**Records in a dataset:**
----

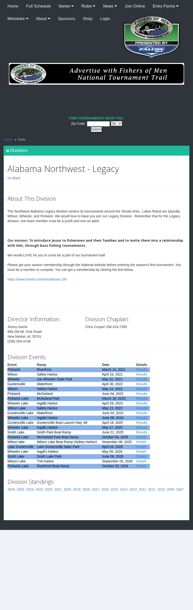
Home (12, 6)
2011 (151, 489)
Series (66, 6)
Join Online (135, 6)
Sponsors (66, 18)
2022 (48, 489)
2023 (39, 489)
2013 (133, 489)
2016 (105, 489)
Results (142, 369)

----

**Aim:**
Please update the lines above by putting "Partners" wherever "Sponsors" appears, keeping everything else unchanged. Leave the pictures out of your answer.

**Result of this task:**
Home (12, 6)
2011 (151, 489)
Series (66, 6)
Join Online (135, 6)
Partners (66, 18)
2022 (48, 489)
2023 (39, 489)
2013 (133, 489)
2016 (105, 489)
Results (142, 369)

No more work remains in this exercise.